Friday, May 09, 2014

Ten years in the Blogosphere

My blog will be 10 years old tomorrow and this is my 5,297th blogpost.

That works out to an average of 530 posts a year, so I can’t be accused of neglecting it.

I put a counter on it in May, 2006 and since then there have been more than 325,500 page views. I don’t know if that’s impressive or not, but there it is.

treo300

I enjoy blogging from the road, especially on long motorcycle trips.

So, in August, 2004, I bought a used Treo 300 cell phone on Ebay. You couldn’t call it a smartphone, not at least by today’s standards. It was just a tricked-out PDA (personal digital assistant) that could access the internet.

I upgraded a year later to a Treo 600 which had a rudimentary camera.

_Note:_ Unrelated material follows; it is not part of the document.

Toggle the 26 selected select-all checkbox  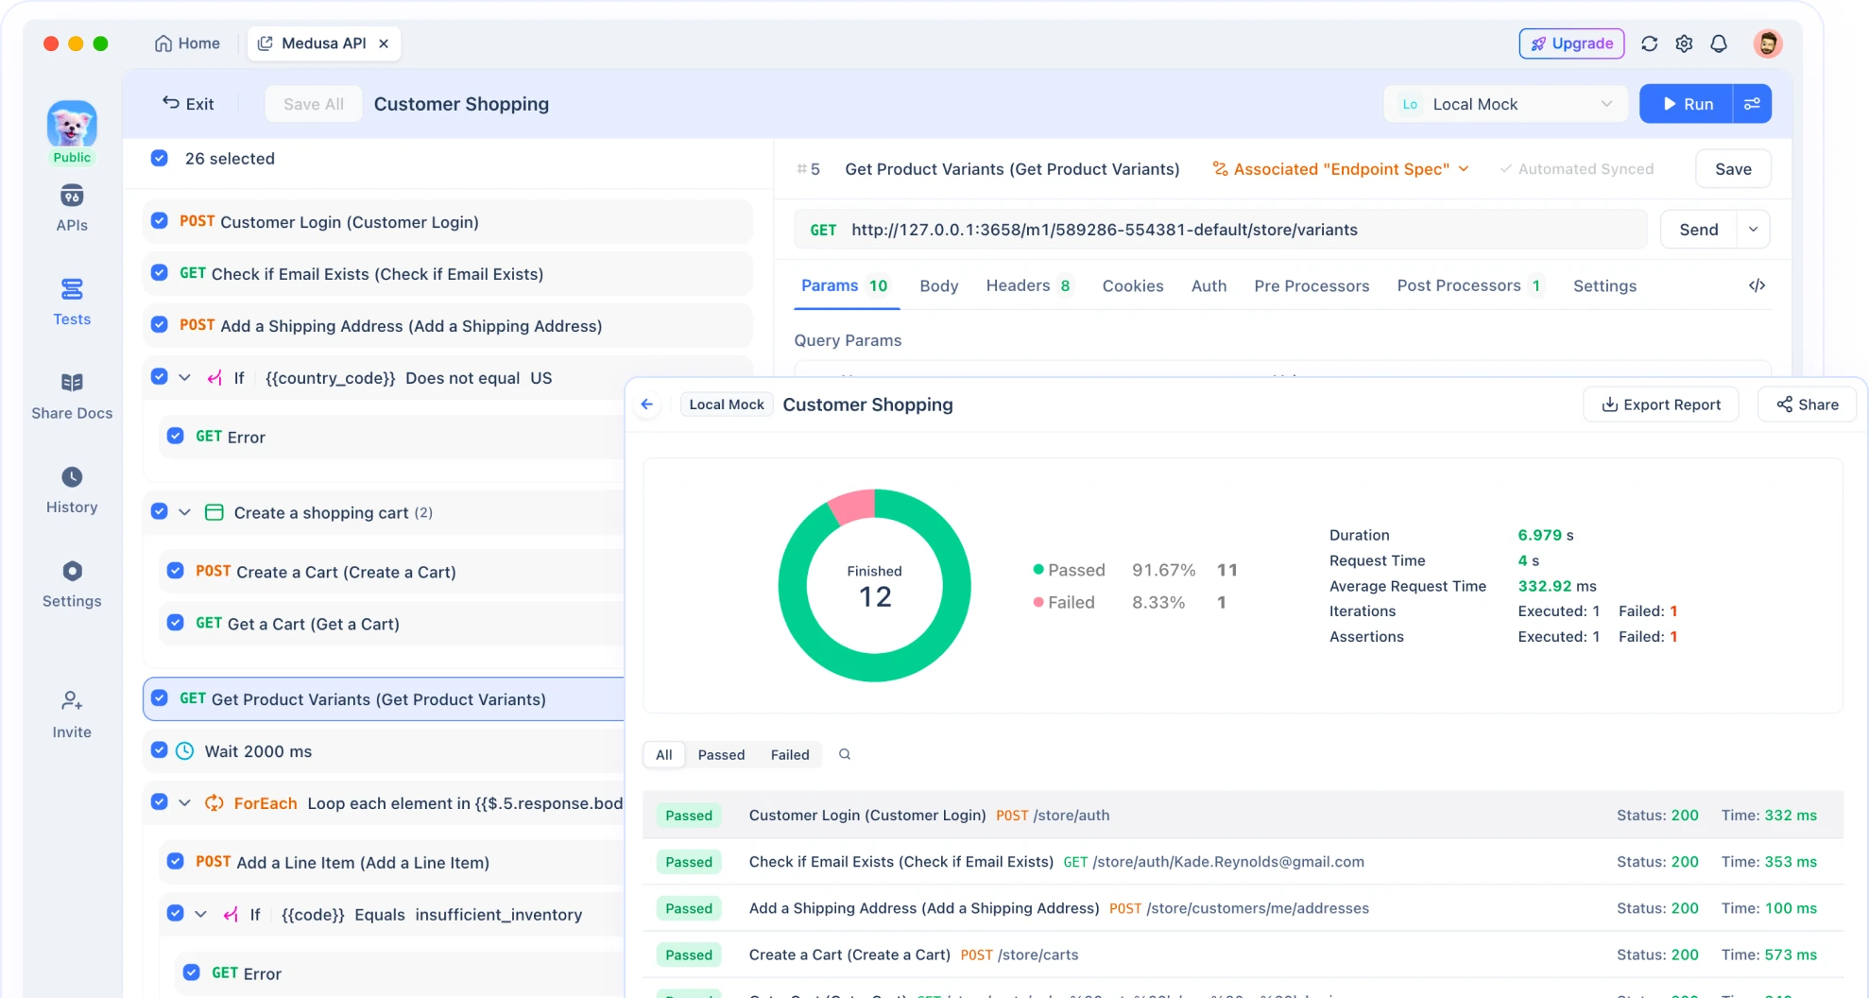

Soon after, I bought a fold-out keyboard to use with the 600, so I wouldn’t have to type with my thumbs, which can be tedious for long passages of text.

keyboard_600_xlg

It worked OK, but it was just another thing to carry around and was a bit of a hassle to set up.

Then, in October, 2006, I moved up again, this time to the Treo 700. It had a better camera, but I was back to typing with my thumbs.

What I had always really wanted was a small laptop computer that could fit easily into my motorcycle saddlebags and withstand the bumps and jolts of motorcycle travel.

sprint aircard[3]

The breakthrough came in March, 2009, when I bought a Dell Inspiron Mini 9 netbook.

It came with a solid-state hard drive – no moving parts to get beaten up. Free Wifi was still a little scarce in those days, so I added a Sprint AirCard and bit the bullet on the $60 monthly connection fee.

Within a couple of years, however, free Wifi had become more prolific – McDonald’s, Panera, Barnes & Noble, Starbucks, etc. – so I sold the AirCard on Ebay and since then have relied on my ability to find Wifi when I want it.

The Mini 9 is soldiering along in its sixth year. I’ve replaced the SSD hard drive three or four times, but I’ve been smart enough to protect my data by putting everything I create onto an SD card that serves as a D drive for the netbook.

I don’t think anyone makes netbooks anymore. They were a very big deal in 2009, but the market has shifted to tablets. I like a real keyboard, so I’ll stick to my netbook as long as I can.

It will be interesting to see what technology I’m using in another 10 years.